▸ Task details:
Reproduce the following entries verbatim, each one complete.
▬▬▬
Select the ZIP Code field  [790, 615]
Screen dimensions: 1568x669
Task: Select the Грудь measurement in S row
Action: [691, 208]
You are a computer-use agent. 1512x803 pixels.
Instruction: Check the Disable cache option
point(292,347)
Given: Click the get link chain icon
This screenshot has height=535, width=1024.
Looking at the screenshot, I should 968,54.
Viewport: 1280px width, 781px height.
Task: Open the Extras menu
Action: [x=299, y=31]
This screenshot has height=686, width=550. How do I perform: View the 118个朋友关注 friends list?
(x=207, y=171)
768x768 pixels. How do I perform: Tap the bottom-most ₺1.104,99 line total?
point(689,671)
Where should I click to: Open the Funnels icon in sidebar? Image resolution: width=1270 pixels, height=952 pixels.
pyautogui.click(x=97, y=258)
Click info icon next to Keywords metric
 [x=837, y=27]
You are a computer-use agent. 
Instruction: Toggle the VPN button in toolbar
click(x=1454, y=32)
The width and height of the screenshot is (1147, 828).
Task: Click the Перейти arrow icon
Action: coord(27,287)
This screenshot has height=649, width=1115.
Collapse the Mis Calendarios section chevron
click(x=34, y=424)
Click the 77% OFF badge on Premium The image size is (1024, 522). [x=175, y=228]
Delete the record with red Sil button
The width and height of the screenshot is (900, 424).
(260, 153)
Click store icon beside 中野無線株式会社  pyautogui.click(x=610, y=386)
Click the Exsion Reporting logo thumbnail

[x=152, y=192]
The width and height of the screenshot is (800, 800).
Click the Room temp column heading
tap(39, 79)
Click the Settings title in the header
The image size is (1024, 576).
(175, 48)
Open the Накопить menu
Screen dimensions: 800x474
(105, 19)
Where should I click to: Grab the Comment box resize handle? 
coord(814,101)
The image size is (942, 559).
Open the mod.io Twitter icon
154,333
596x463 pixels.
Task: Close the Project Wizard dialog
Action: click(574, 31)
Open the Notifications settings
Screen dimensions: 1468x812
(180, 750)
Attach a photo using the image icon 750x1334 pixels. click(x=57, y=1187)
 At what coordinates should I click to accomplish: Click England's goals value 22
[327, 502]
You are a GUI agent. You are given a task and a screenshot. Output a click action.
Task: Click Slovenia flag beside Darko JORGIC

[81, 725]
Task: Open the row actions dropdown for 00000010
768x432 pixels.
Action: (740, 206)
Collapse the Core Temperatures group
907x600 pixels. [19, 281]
▬▬▬
▸ Answer box:
Select the ZIP Code field  [790, 615]
Screen dimensions: 1568x669
Task: Select the Грудь measurement in S row
Action: [691, 208]
You are a computer-use agent. 1512x803 pixels.
Instruction: Check the Disable cache option
point(292,347)
Given: Click the get link chain icon
This screenshot has height=535, width=1024.
Looking at the screenshot, I should 968,54.
Viewport: 1280px width, 781px height.
Task: Open the Extras menu
Action: [x=299, y=31]
This screenshot has height=686, width=550. How do I perform: View the 118个朋友关注 friends list?
(x=207, y=171)
768x768 pixels. How do I perform: Tap the bottom-most ₺1.104,99 line total?
point(689,671)
Where should I click to: Open the Funnels icon in sidebar? Image resolution: width=1270 pixels, height=952 pixels.
pyautogui.click(x=97, y=258)
Click info icon next to Keywords metric
 [x=837, y=27]
You are a computer-use agent. 
Instruction: Toggle the VPN button in toolbar
click(x=1454, y=32)
The width and height of the screenshot is (1147, 828).
Task: Click the Перейти arrow icon
Action: coord(27,287)
This screenshot has height=649, width=1115.
Collapse the Mis Calendarios section chevron
click(x=34, y=424)
Click the 77% OFF badge on Premium The image size is (1024, 522). [x=175, y=228]
Delete the record with red Sil button
The width and height of the screenshot is (900, 424).
(260, 153)
Click store icon beside 中野無線株式会社  pyautogui.click(x=610, y=386)
Click the Exsion Reporting logo thumbnail

[x=152, y=192]
The width and height of the screenshot is (800, 800).
Click the Room temp column heading
tap(39, 79)
Click the Settings title in the header
The image size is (1024, 576).
(175, 48)
Open the Накопить menu
Screen dimensions: 800x474
(105, 19)
Where should I click to: Grab the Comment box resize handle? 
coord(814,101)
The image size is (942, 559).
Open the mod.io Twitter icon
154,333
596x463 pixels.
Task: Close the Project Wizard dialog
Action: click(574, 31)
Open the Notifications settings
Screen dimensions: 1468x812
(180, 750)
Attach a photo using the image icon 750x1334 pixels. click(x=57, y=1187)
 At what coordinates should I click to accomplish: Click England's goals value 22
[327, 502]
You are a GUI agent. You are given a task and a screenshot. Output a click action.
Task: Click Slovenia flag beside Darko JORGIC

[81, 725]
Task: Open the row actions dropdown for 00000010
768x432 pixels.
Action: (740, 206)
Collapse the Core Temperatures group
907x600 pixels. [19, 281]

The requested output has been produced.